(Records drawn from a dataset)
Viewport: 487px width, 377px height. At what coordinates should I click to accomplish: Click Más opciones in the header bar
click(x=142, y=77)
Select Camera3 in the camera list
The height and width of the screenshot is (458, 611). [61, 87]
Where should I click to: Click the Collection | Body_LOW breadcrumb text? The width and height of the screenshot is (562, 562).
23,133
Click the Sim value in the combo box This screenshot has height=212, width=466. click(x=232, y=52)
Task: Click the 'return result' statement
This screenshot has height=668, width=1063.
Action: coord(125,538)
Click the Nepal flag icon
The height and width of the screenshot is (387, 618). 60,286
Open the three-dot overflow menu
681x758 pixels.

**Goal of the exercise:** Repeat only the stretch of lines that begins at the line containing "Click the Sim" and ends at the last line above, both included.

**Result of this exercise:**
Click the Sim value in the combo box This screenshot has height=212, width=466. click(x=232, y=52)
Task: Click the 'return result' statement
This screenshot has height=668, width=1063.
Action: coord(125,538)
Click the Nepal flag icon
The height and width of the screenshot is (387, 618). 60,286
Open the three-dot overflow menu
681x758 pixels.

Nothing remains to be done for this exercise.